8 Feb 2023
Democratization of data
Part 1: Democratization of data requires a common language and shared definitions
Deep within the labyrinthine corridors of a sprawling corporation, a battle was being waged. On one side, the Chief Data Officer, Sarah, armed with her knowledge of data governance and her unyielding determination to bring order to the chaos of conflicting data definitions. On the other, the departmental silos, each guarding their own unique terminology and metrics.
As Sarah delved deeper into the problem, she realized that the root of the issue was a lack of a common language for data and information. Without a common reference library, collaboration between teams was nearly impossible and trust in the data was non-existent.
Determined to crack the code and bring unity to the organization, Sarah thought back to her university studies and remembered the Rosetta Stone. What if she could create a Rosetta Stone for her organization’s data, providing a clear and consistent meaning for all terms and metrics – in the language of each department.
But the true test of her solution came when she presented it to the departmental leaders, the guardians of the silos. Would they accept this outsider’s attempt to impose a new order on their cherished data?
The meeting was tense, each departmental representative fiercely defending their own terminology and methods. But as Sarah presented her findings, a sense of understanding began to dawn on the group. With a common language, collaboration between teams would improve, data-driven decisions would be more accurate and the company’s bottom line would receive a much-needed boost.
Fast-forward to the end, the departmental leaders were won over and the silos began to crumble. The organization was now united in its data management efforts, and the results spoke for themselves: increased revenue and improved efficiency.
But Sarah knew that the true victory was not in the numbers, but in the unity that had been achieved. She had cracked the code and brought order to the chaos. And just like the symbologist in one of her favorite novels, she had uncovered the hidden meaning in the data and revealed a path to a brighter future for the organization.

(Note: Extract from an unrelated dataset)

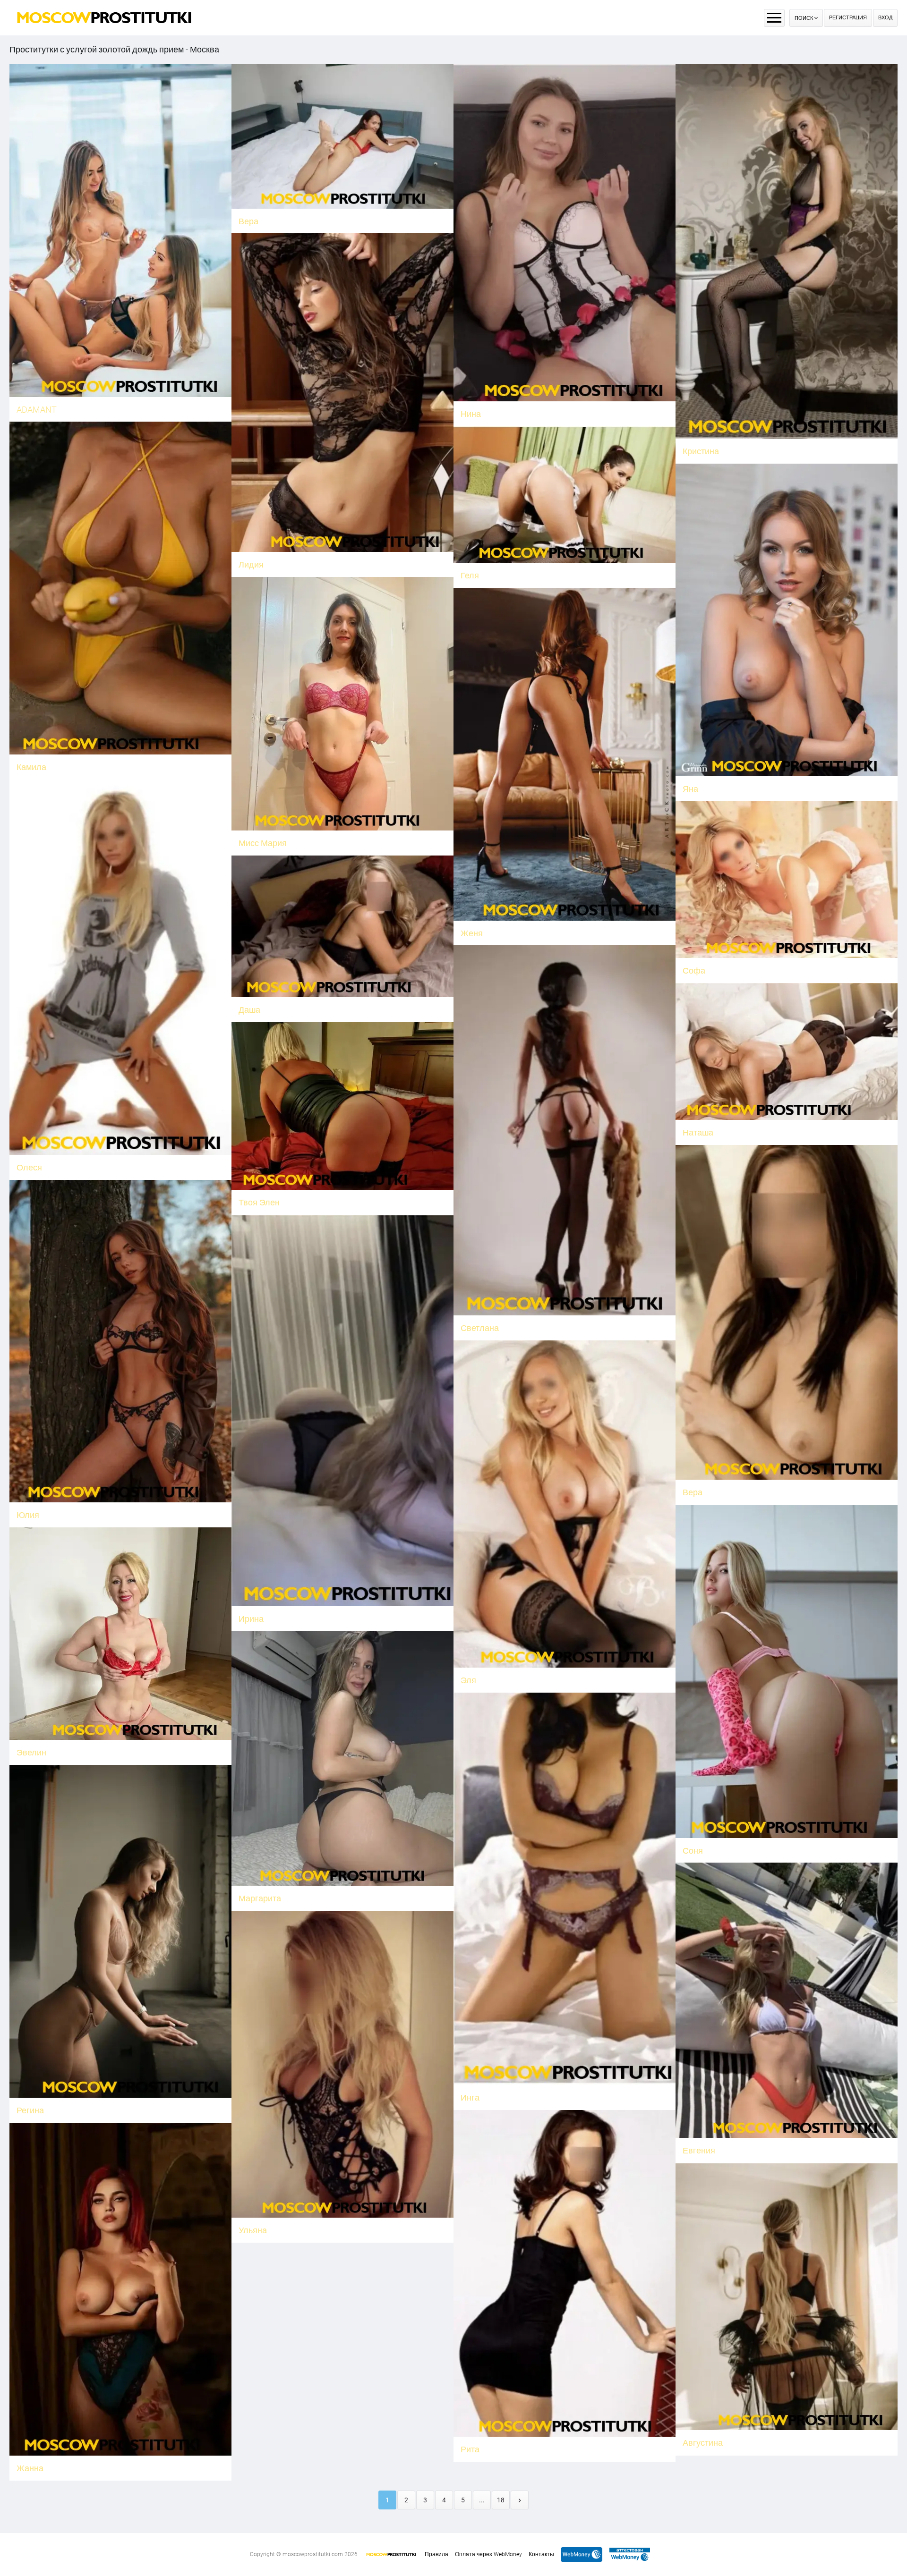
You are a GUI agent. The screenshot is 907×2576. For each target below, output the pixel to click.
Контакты (541, 2554)
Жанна (30, 2468)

The Dan Brownesque narrative might not be exactly what you face in your daily work, but the facts are clear, your data scientists spend at least 60% of their time cleaning and organizing data, according to a survey by CrowdFlower published in Forbes.1 Furthermore, a McKinsey survey2 found that more than half of an analytics team’s time, including that of high-earning data scientists, is often spent on data processing and cleansing, hindering scalability and causing frustration among employees. This can negatively impact the productivity of individuals throughout the organization, where participants stated that approximately 30% of their overall enterprise time was wasted on unproductive tasks due to inadequate data quality and accessibility.
Where does it hurt?
Change initiatives aren’t performing as well as they could if data and information were easily available and understood. This is not solely a data issue, but the Democratization of Data is hindered by People, Process and Technology today. This is a paradigm that must change to accelerate Digital Transformation.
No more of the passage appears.